start Material to process
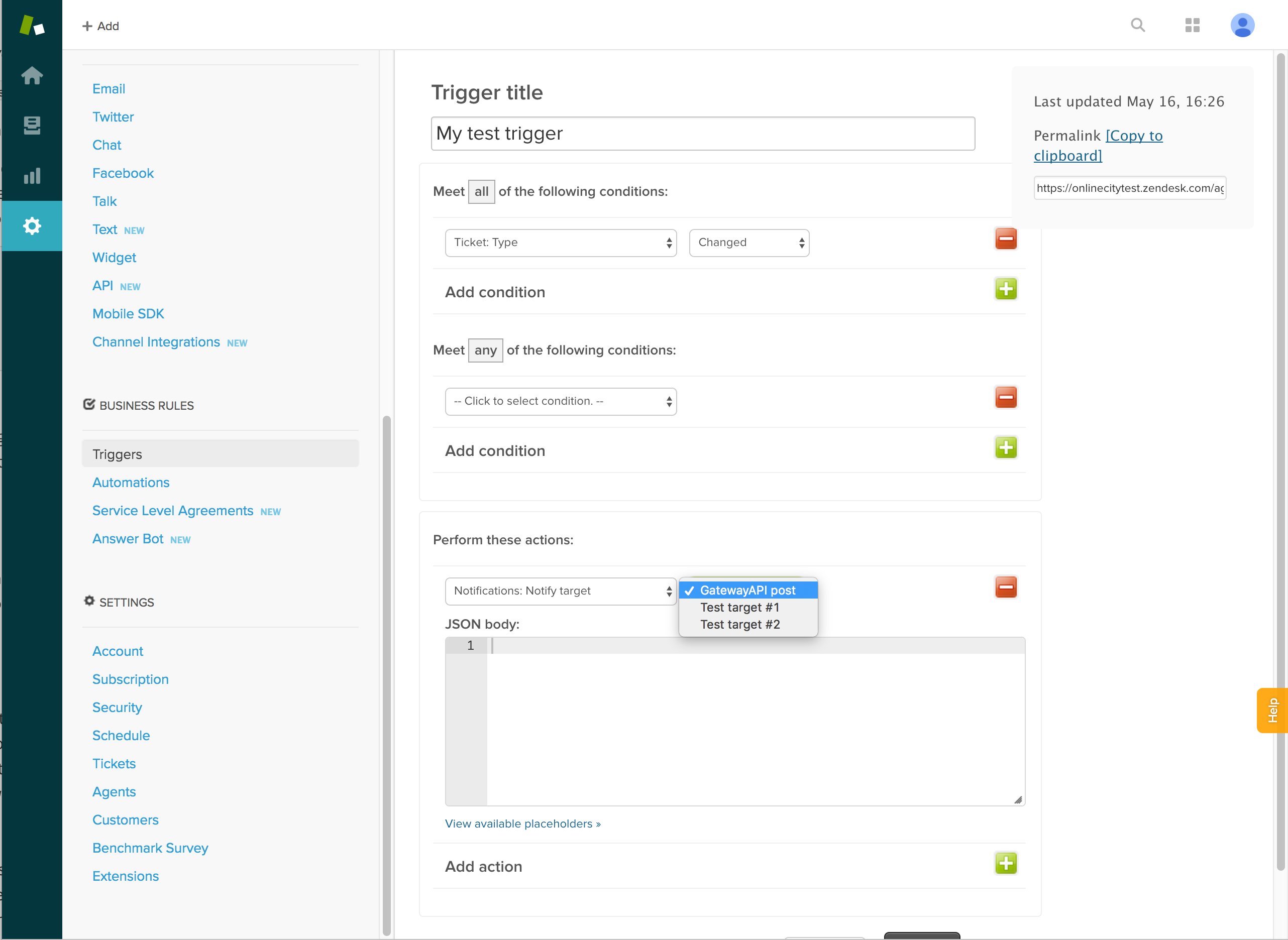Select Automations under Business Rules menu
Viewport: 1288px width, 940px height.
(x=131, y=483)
end Material to process
start Material to process
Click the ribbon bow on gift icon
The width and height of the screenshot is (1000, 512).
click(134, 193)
end Material to process
* Requirements: Reproduce the entries from the line with "Select Automations under Business Rules menu" up to and including the line with "(x=131, y=483)", omitting any pictures from your answer.

* In response:
Select Automations under Business Rules menu
Viewport: 1288px width, 940px height.
(x=131, y=483)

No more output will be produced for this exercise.